As Real Madrid attempted to lure Manchester United’s Cristiano Ronaldo to the Bernabeu in 2008, they tried to include Robinho in the deal, and when the Brazilian heard about this, he wasn’t pleased. Disillusioned with the board, he sought a move away with Chelsea and the bright lights of London being the ideal destination.
That move didn’t materialise, and as the transfer deadline loomed, Manchester City, fresh from being acquired by mega-rich Abu-Dhabi Investment Group, pounced on the opportunity. With hours left of the window, they offered a British record fee of £32.2m, which was quickly accepted and Robinho was a City player.
There’s lots of rumours that the 24-year-old didn’t know who Manchester City was, and that’s probably true considering the profile of the club at the time, but money, and an escape from Real Madrid talked. This turned out to be a disastrous move that could have been averted if Robinho had sorted his issues out with the Madrid board or simply held out for a better team to save him.
He lit up the Etihad for the 2008/09, linking up with fellow countrymen Jo and Elano to produce some the best football seen by City fans for decades. Robinho also finished the season as the club’s top scorer with 14 goals, but it was clear to see most of the players around him just weren’t good enough to work with his style.

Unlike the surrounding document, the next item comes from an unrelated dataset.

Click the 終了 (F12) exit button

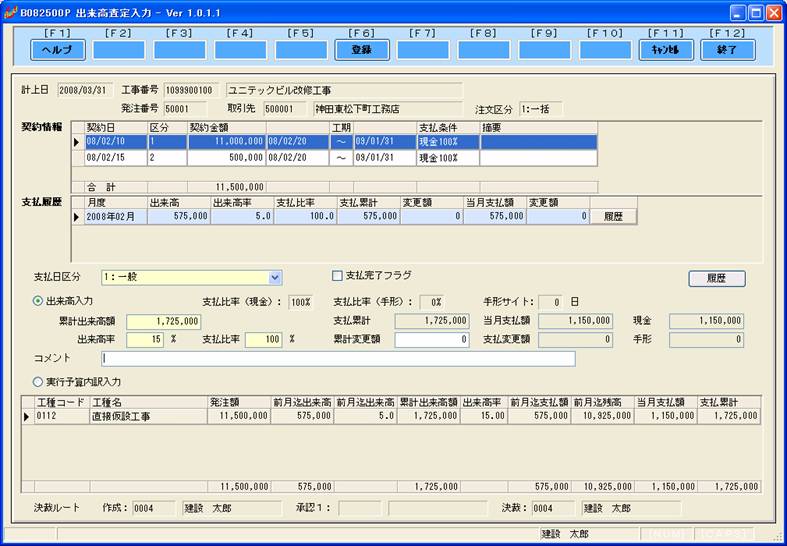[727, 49]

Issues regarding on-pitch effort and poor performances away from home frustrated new manager Roberto Mancini and City fans alike during his second season, which was also marred by a three-month injury. Robinho quickly became out of favour and in one game Mancini even substituted the club’s record signing 51 minutes after being brought on.

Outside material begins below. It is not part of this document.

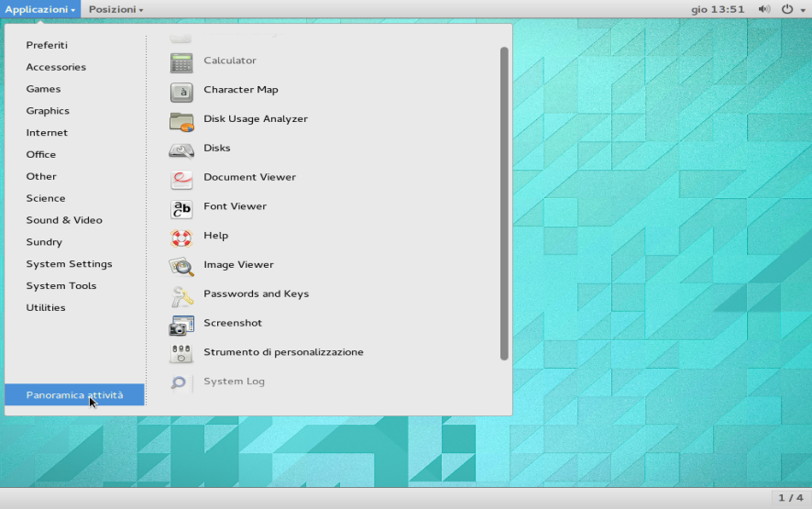
Task: Launch the Screenshot camera icon
Action: tap(181, 324)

A loan deal in August 2011 sent Robinho back to his boyhood club Santos before he signed for AC Milan in a deal worth £15m. Injury problems perhaps made worse by infrequent game time at City affected his time in Italy during the years that should have been his prime.
At 28-years-old he was given the Milan number seven shirt, but he would never again reach the heights he performed at during his time in Madrid. Robinho is an example of a player who just too wrapped up in his own ego to think about what was best for his career.
He signed for a club that, at the time, was way below his level and then he lost all enthusiasm and fitness until it was too late to regain it all in time for what should have been the best years of his career.